Künftig muss der Vertrieb Anleger gemäß ihren Nachhaltigkeitspräferenzen in eine der folgenden vier Kategorien einteilen, erklärt Intreal: Erstens, der Anleger wünscht keine Rücksichtnahme auf Nachhaltigkeitsaspekte. Zweitens, es genügt, wenn die wichtigsten nachteiligen Auswirkungen auf Nachhaltigkeitsfaktoren – die sogenannten PAIs (Principal Adverse Impact) – berücksichtigt werden. Drittens, der Kunde bestimmt, dass ein Mindestanteil in nachhaltige Investitionen im Sinne der Offenlegungsverordnung angelegt werden soll; oder viertens, der Kunde legt fest, dass ein Mindestanteil in ökologisch nachhaltige Investitionen im Sinne der Taxonomieverordnung angelegt werden soll. Dellemann: „Die vier Kategorien sind sehr erklärungsbedürftig und vor allem für Privatanleger nicht leicht verständlich.“

„Die Produktseite tut sich schwer“

Was müssen die Fondsanbieter nun tun? Michael Schneider, Geschäftsführer der Intreal, dazu: „Die Produktseite muss reagieren, denn sie muss dem Vertrieb Informationen an die Hand geben, wie ihre Produkte zu den Kategorien passen. Sie tut sich schwer, auf die neuen Kriterien zu reagieren, da nicht klar ist, wie etwa ein bereits von der BaFin genehmigter Artikel-8-Fonds mit seinen individuell definierten ESG-Zielen in die neuen Zielmarktkategorien passt. Daher gehen die meisten Produktanbieter aktuell dazu über, die Berücksichtigung der nachteiligen Auswirkungen eines Fonds auf Nachhaltigkeitsziele in ihre Fondsdokumentation aufzunehmen.“

In der Praxis bedeute das, dass bestimmte Informationen in die Fondsdokumentation integriert werden müssen. Dort muss beschrieben werden, welche negativen Auswirkungen der Fonds auf Nachhaltigkeitsziele hat. Bei Immobilienfonds sind das zum Beispiel Immobilien, die nicht energieeffizient sind. Des Weiteren muss Intreal zufolge beschrieben werden, wie diese Auswirkungen berücksichtigt werden beziehungsweise was der Assetmanager dagegen machen möchte – also beispielsweise, ob er eine neue Heizung einbauen oder Sanierungsmaßnahmen durchführen wird. Diese Informationen müssen zudem im so genannten Artikel-10-Dokument auf die Webseite des Anbieters gestellt werden. In der Folge muss dann in den Jahresberichten des Fonds über diese nachteiligen Auswirkungen und den Umgang damit regelmäßig berichtet werden.
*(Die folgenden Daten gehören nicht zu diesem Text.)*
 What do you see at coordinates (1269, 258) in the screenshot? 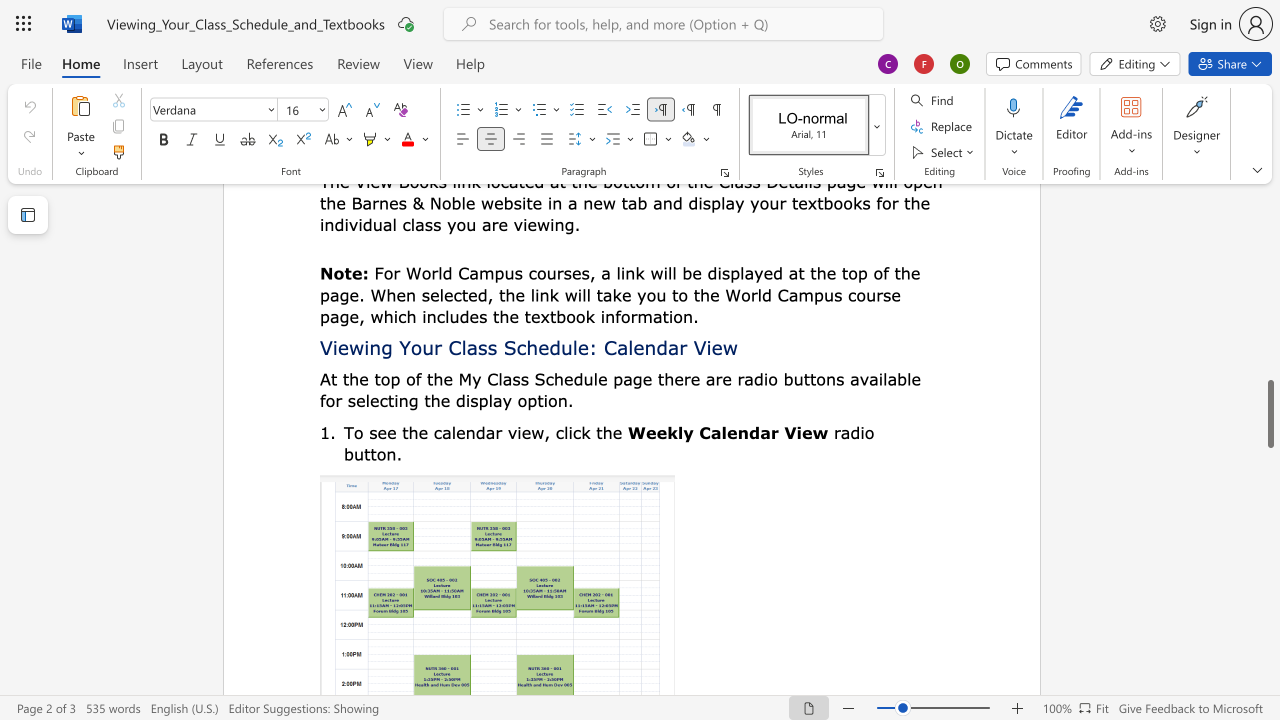
I see `the scrollbar to move the page up` at bounding box center [1269, 258].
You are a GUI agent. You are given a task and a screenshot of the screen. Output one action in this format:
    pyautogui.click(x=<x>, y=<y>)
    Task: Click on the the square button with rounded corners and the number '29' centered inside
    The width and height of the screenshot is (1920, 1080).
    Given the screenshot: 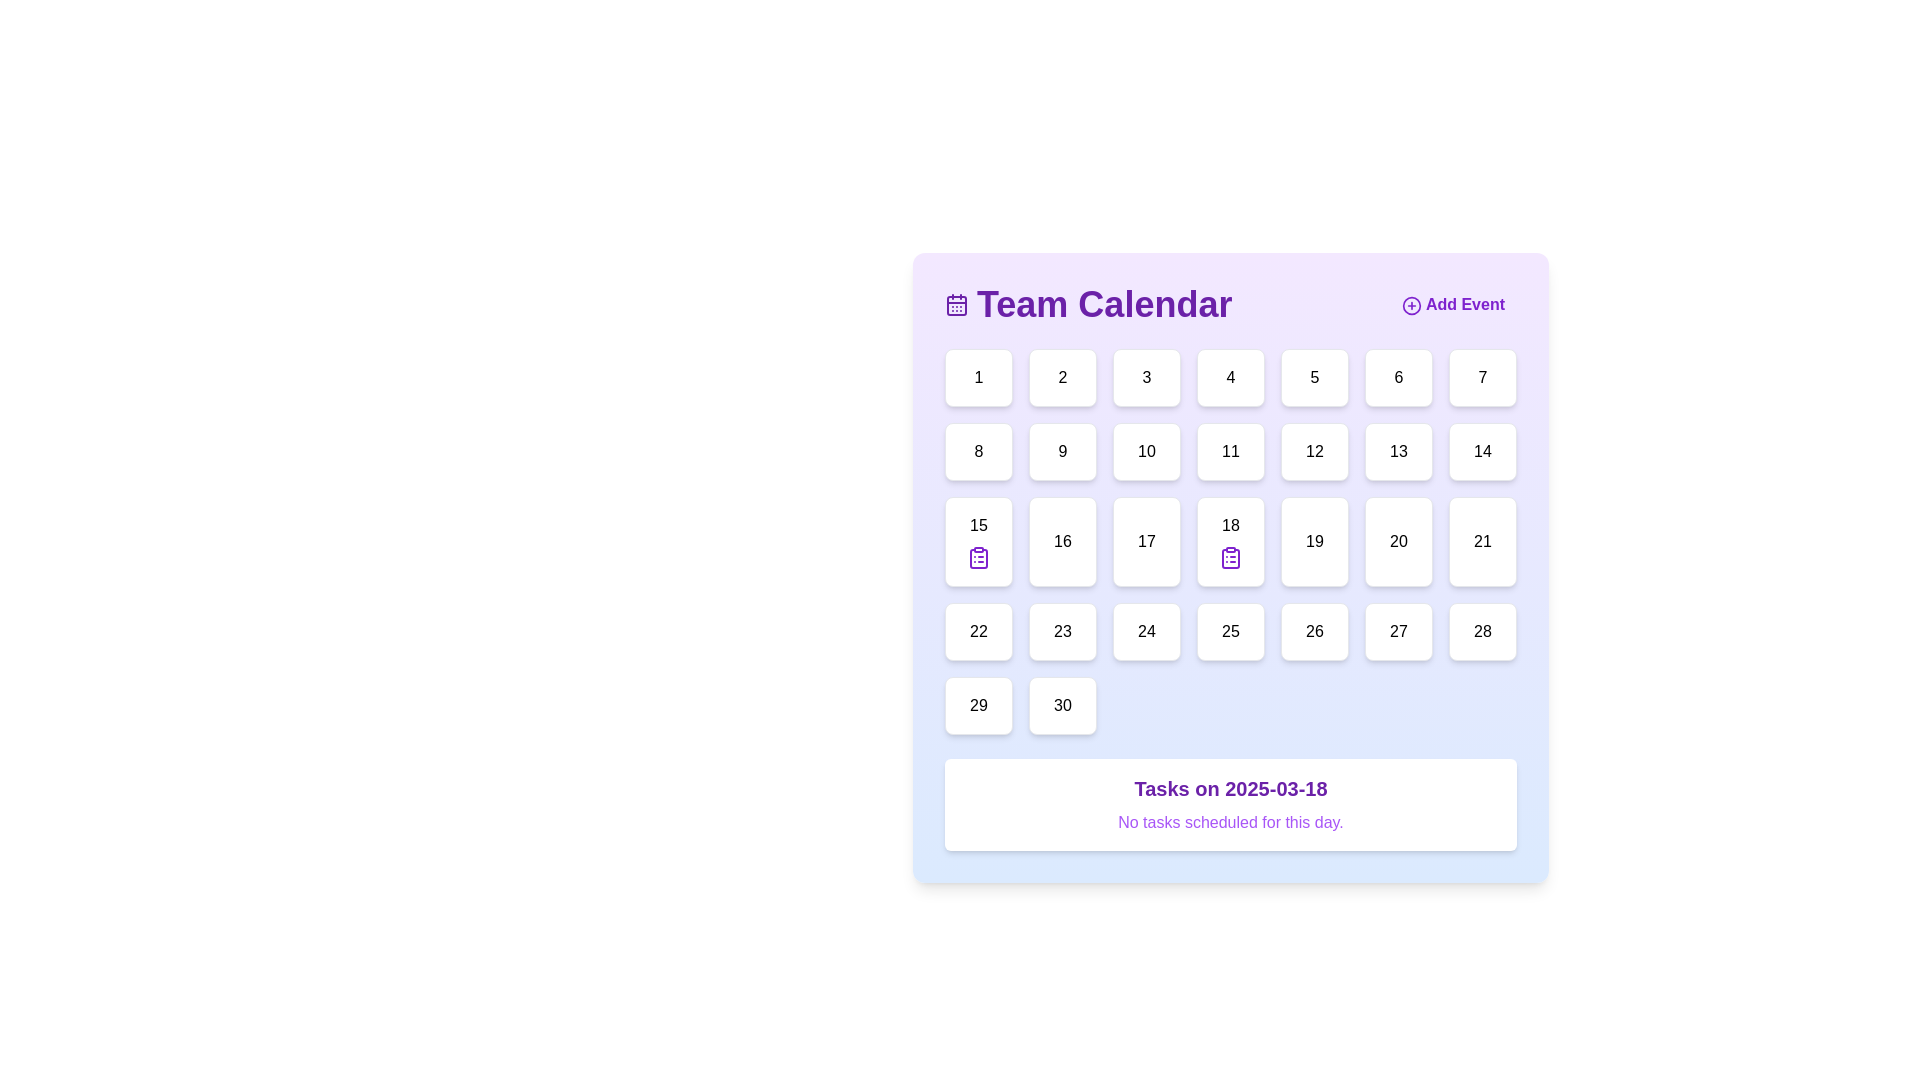 What is the action you would take?
    pyautogui.click(x=979, y=704)
    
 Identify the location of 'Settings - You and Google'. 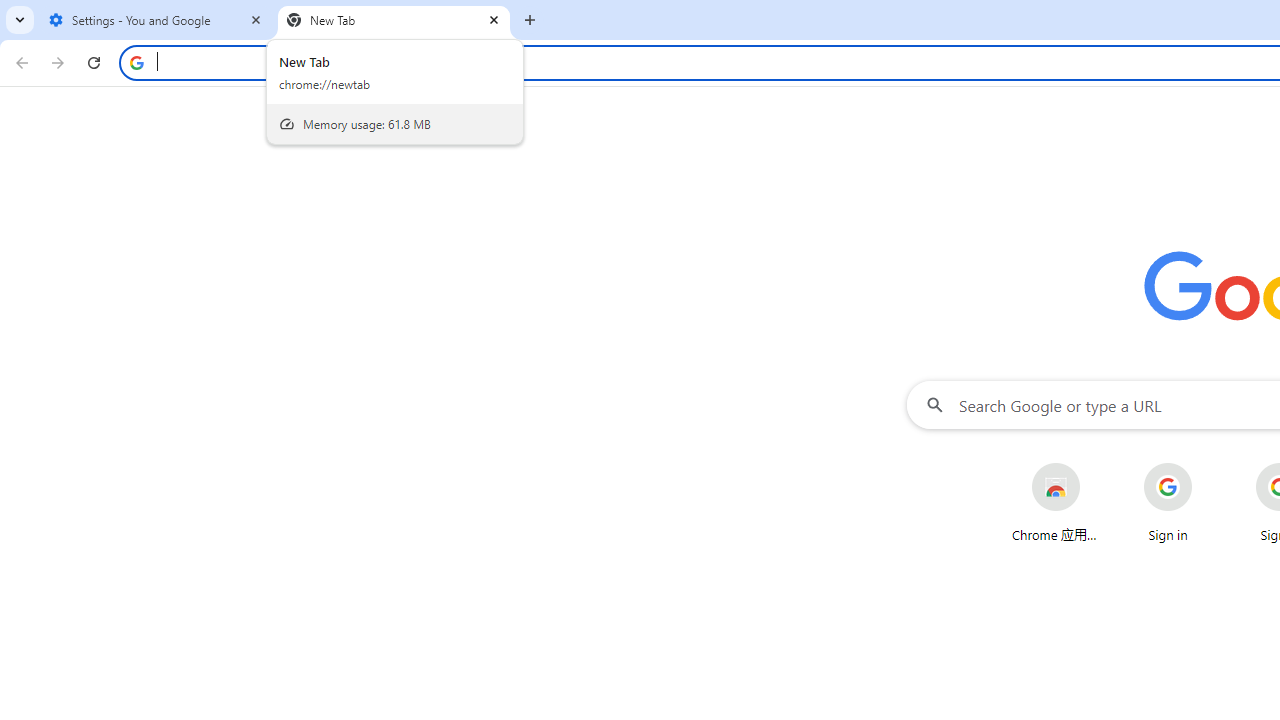
(155, 20).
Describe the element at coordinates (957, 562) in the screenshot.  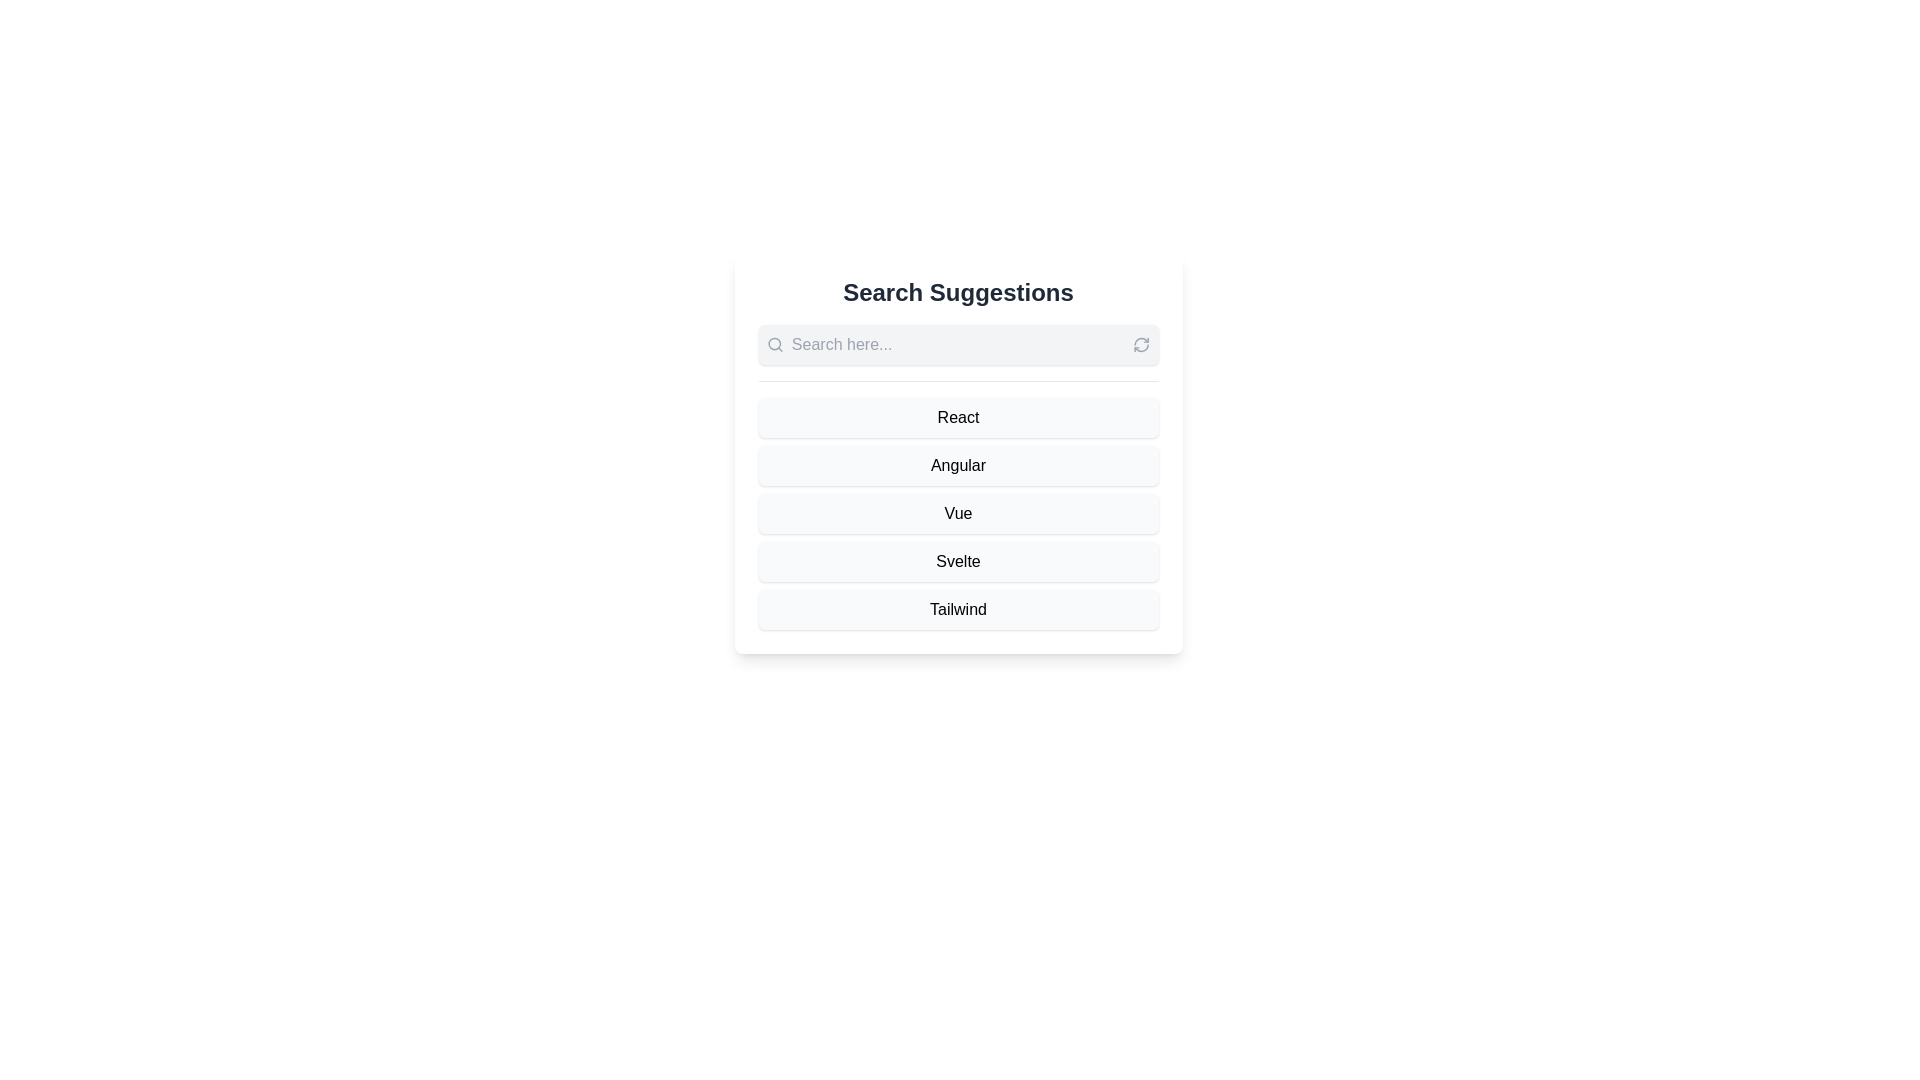
I see `the 'Svelte' button, which is the fourth button in a vertical list of five buttons within the 'Search Suggestions' section` at that location.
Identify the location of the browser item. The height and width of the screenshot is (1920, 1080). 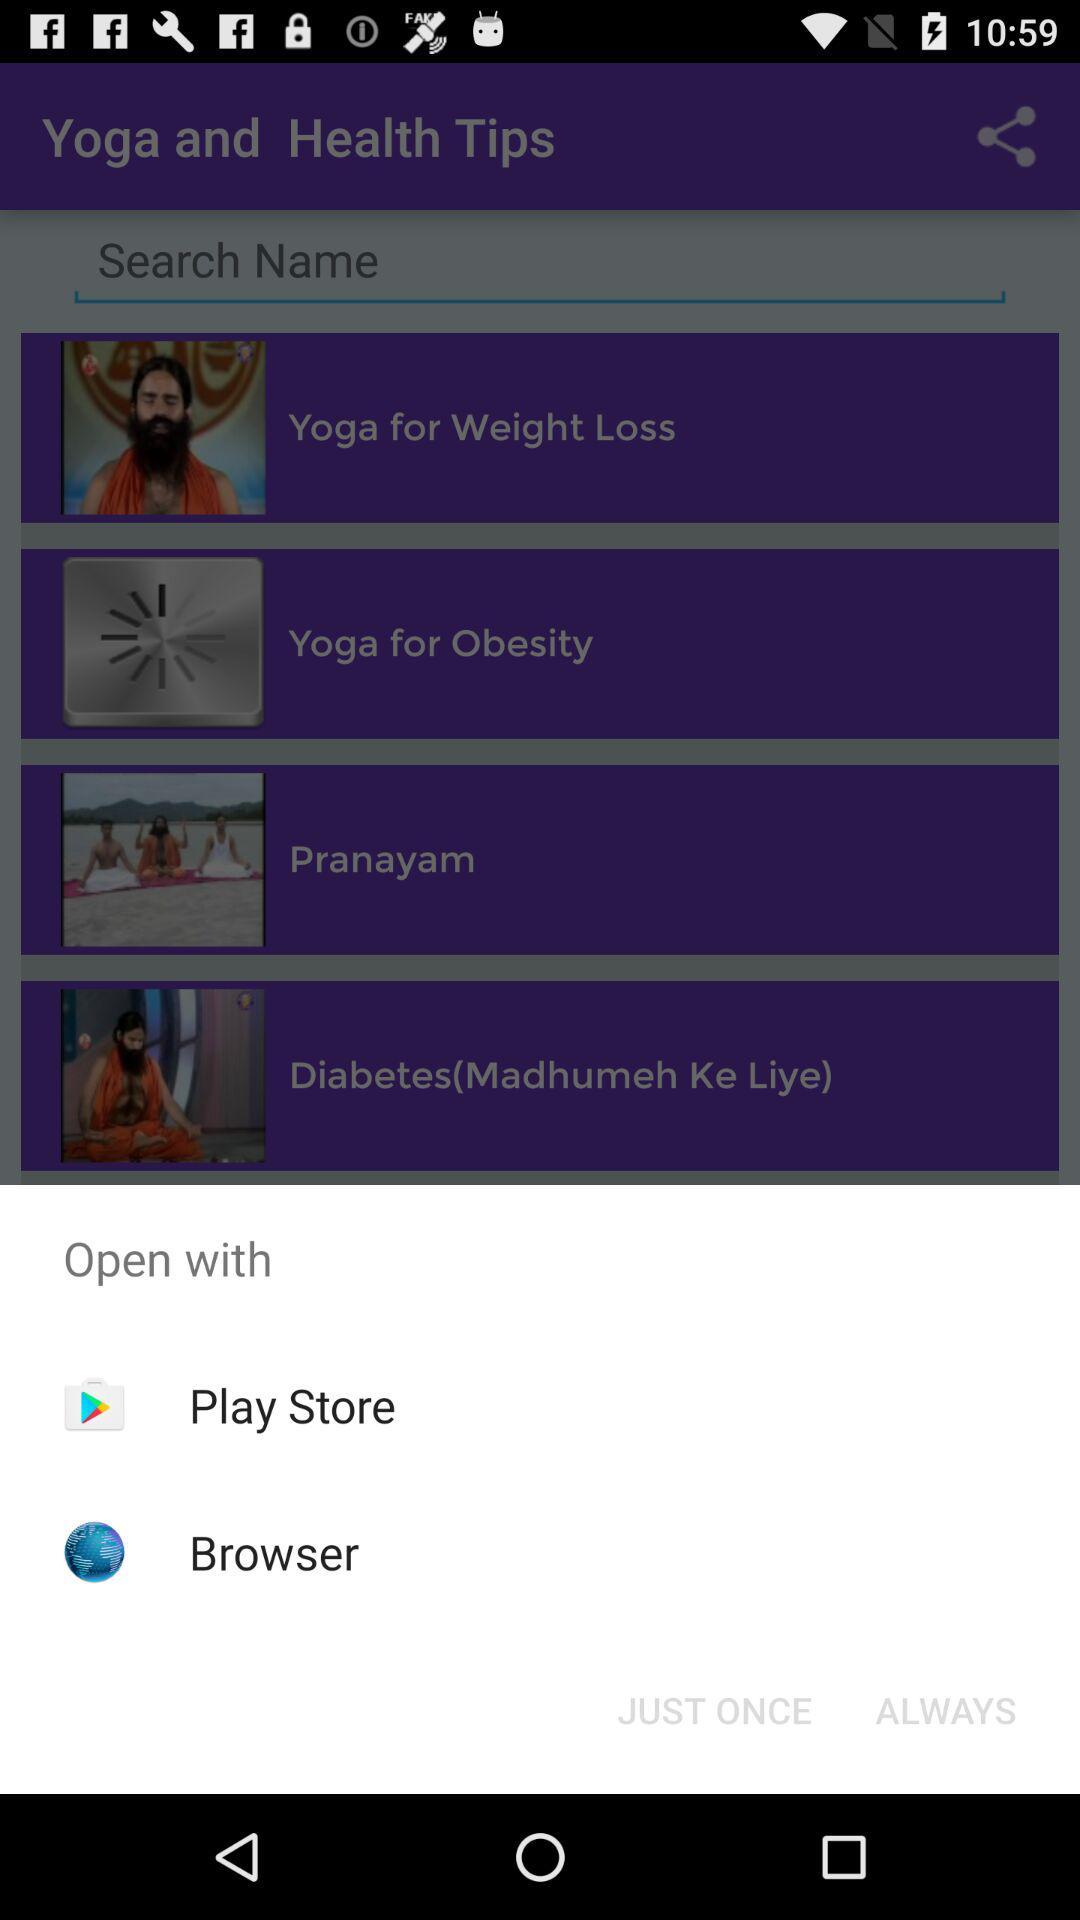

Ob das dann für die Einstufung als Artikel-8-Plus-Fonds („Light Green“) ausreicht, also die mittlere MiFID-Stufe, bleibt allerdings offen. Möglicherweise werden – so lässt sich aus den Ausführungen von Intreal schließen – die meisten Artikel-8-Fonds im Vertrieb zunächst lediglich in die zweite MiFID-Kategorie und damit in die unterste Nachhaltigkeitsstufe fallen, also in die PAI-Klasse, in der nur die negativen ESG-Auswirkungen beschrieben werden müssen. In die höchste MiFID-Stufe können es wahrscheinlich ohnehin nur die wenigen „Impact-Fonds“ schaffen.